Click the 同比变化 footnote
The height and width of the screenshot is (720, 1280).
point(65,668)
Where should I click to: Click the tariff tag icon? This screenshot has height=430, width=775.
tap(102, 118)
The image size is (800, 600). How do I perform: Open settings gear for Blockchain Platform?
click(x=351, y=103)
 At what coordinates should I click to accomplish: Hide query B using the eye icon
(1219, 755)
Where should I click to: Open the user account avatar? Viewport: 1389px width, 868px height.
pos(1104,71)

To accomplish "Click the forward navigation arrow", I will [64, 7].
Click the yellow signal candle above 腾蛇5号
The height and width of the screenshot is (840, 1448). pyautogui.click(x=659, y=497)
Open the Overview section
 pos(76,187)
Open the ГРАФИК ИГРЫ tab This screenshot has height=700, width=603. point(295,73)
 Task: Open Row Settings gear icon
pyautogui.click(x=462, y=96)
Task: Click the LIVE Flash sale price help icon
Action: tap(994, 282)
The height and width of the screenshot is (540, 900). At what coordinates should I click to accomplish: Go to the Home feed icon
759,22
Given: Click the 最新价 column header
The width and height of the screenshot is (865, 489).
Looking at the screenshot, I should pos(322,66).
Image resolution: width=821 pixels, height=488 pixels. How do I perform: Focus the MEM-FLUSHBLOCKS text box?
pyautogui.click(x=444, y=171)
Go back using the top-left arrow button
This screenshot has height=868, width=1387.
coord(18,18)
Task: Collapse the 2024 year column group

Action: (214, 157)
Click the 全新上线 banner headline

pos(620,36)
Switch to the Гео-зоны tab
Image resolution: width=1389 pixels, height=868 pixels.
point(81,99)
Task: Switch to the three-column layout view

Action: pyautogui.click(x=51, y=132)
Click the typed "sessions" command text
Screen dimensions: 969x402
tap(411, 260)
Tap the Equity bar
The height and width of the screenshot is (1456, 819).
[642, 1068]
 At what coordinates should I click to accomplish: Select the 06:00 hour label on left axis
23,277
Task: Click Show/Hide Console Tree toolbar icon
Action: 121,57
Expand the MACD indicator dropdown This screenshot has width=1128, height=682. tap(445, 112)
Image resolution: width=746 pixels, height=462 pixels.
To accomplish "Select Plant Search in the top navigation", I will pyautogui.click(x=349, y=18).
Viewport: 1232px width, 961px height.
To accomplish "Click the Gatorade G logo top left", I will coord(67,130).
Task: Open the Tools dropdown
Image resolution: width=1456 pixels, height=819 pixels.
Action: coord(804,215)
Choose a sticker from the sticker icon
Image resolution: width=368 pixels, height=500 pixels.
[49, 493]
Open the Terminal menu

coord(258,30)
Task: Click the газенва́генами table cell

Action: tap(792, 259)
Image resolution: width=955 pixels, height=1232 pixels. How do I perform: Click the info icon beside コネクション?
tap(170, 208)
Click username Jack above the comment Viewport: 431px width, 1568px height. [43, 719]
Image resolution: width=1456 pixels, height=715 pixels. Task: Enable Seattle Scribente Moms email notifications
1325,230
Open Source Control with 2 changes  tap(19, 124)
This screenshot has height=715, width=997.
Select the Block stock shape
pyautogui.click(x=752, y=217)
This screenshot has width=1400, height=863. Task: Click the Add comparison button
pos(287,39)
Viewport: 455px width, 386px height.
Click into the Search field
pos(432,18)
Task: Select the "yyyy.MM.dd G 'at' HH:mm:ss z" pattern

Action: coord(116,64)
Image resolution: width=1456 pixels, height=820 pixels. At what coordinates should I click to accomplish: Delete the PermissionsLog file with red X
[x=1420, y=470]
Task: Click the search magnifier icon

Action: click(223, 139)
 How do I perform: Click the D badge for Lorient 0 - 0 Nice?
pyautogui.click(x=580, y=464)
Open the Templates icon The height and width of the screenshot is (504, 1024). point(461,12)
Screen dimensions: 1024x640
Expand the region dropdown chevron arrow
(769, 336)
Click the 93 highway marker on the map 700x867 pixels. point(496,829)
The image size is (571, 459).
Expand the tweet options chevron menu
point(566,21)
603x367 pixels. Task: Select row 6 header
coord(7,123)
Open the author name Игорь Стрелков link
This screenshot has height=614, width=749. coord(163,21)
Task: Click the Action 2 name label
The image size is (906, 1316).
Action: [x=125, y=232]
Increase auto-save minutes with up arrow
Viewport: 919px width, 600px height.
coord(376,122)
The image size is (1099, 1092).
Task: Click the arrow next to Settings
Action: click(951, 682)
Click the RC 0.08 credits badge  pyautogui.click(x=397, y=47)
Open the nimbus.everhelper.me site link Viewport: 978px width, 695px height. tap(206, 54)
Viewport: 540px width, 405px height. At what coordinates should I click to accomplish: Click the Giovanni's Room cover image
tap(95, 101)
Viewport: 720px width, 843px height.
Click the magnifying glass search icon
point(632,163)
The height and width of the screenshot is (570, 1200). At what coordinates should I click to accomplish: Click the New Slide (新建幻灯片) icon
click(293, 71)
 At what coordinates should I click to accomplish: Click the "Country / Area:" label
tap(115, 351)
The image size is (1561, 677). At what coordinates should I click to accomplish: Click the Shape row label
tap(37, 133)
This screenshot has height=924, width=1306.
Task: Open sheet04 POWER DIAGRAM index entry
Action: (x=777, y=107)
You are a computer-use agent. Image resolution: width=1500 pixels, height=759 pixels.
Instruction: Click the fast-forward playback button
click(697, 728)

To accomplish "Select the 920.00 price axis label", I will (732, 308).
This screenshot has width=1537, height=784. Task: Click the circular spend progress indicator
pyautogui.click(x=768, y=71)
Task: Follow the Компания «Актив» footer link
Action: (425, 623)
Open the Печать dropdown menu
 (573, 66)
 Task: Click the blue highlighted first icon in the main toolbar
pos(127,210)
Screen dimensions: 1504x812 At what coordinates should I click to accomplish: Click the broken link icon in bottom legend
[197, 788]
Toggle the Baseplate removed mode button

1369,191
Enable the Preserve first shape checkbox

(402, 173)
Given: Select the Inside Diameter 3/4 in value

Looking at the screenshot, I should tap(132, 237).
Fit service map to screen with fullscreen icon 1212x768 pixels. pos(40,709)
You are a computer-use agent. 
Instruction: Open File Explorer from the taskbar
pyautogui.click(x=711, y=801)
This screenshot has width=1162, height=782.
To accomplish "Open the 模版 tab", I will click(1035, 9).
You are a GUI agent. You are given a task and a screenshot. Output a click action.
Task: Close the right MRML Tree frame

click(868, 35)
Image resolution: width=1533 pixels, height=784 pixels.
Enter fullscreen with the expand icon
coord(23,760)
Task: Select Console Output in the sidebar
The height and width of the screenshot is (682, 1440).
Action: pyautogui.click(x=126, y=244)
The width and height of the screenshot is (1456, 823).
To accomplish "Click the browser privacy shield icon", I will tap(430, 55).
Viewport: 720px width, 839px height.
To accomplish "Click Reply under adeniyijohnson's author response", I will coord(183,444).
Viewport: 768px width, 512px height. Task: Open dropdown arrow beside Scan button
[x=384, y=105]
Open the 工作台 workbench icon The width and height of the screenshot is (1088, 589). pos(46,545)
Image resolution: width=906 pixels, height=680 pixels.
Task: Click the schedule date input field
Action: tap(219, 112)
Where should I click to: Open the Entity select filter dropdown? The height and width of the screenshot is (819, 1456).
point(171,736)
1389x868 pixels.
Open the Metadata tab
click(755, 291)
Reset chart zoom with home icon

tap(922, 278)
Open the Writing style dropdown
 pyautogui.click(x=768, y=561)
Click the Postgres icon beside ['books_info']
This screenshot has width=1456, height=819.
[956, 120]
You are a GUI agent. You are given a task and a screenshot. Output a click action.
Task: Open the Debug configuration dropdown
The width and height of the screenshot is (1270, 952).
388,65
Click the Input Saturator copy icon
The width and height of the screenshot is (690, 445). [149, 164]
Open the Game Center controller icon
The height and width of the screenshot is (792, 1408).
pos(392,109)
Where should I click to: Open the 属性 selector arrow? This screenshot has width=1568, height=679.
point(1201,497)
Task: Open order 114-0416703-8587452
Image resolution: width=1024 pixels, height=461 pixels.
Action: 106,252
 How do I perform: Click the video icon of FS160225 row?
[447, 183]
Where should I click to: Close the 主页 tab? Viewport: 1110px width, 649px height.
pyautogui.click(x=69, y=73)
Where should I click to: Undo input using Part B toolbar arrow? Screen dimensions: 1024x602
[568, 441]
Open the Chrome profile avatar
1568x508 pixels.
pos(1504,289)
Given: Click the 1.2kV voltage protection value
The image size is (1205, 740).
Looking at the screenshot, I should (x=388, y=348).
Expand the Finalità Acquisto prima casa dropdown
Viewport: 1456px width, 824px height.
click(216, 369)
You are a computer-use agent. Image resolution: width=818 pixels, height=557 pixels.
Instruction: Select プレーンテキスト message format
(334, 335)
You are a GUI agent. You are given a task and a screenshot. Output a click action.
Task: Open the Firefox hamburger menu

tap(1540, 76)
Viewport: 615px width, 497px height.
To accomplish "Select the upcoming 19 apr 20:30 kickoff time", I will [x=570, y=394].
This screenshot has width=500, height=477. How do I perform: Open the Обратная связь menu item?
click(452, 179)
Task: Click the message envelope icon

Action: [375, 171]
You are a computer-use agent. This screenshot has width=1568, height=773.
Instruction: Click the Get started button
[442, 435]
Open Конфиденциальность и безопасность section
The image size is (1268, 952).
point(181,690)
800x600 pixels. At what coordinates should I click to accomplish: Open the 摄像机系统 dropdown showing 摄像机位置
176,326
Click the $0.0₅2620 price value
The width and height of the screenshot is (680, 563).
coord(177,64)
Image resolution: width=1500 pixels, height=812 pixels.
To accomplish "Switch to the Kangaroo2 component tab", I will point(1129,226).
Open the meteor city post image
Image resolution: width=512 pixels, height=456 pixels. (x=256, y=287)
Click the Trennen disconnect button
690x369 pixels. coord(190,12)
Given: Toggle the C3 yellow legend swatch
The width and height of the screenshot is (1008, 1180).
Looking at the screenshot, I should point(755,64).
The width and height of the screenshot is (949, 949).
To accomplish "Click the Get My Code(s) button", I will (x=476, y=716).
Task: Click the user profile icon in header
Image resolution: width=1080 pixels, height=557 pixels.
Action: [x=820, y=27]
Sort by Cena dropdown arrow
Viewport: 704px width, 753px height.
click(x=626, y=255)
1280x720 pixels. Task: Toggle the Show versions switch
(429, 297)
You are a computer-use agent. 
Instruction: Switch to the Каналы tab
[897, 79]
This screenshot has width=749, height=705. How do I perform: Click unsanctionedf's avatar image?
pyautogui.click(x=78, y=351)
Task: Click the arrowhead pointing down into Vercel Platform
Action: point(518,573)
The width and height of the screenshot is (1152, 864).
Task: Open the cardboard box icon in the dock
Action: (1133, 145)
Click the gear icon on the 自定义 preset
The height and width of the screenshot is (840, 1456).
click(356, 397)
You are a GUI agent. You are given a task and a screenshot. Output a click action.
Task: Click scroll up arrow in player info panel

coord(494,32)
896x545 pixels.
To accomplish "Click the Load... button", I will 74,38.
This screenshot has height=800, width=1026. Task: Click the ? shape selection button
********************
EXERCISE REQUIREMENTS
Reproduce everything in the listing above, from the line containing "Task: Select the" down to the line containing "This screenshot has height=614, width=749.", including both of those lines and leaving every line unchanged.

TASK RESPONSE
Task: Select the "yyyy.MM.dd G 'at' HH:mm:ss z" pattern

Action: coord(116,64)
Image resolution: width=1456 pixels, height=820 pixels. At what coordinates should I click to accomplish: Delete the PermissionsLog file with red X
[x=1420, y=470]
Task: Click the search magnifier icon

Action: click(223, 139)
 How do I perform: Click the D badge for Lorient 0 - 0 Nice?
pyautogui.click(x=580, y=464)
Open the Templates icon The height and width of the screenshot is (504, 1024). point(461,12)
Screen dimensions: 1024x640
Expand the region dropdown chevron arrow
(769, 336)
Click the 93 highway marker on the map 700x867 pixels. point(496,829)
The image size is (571, 459).
Expand the tweet options chevron menu
point(566,21)
603x367 pixels. Task: Select row 6 header
coord(7,123)
Open the author name Игорь Стрелков link
This screenshot has height=614, width=749. coord(163,21)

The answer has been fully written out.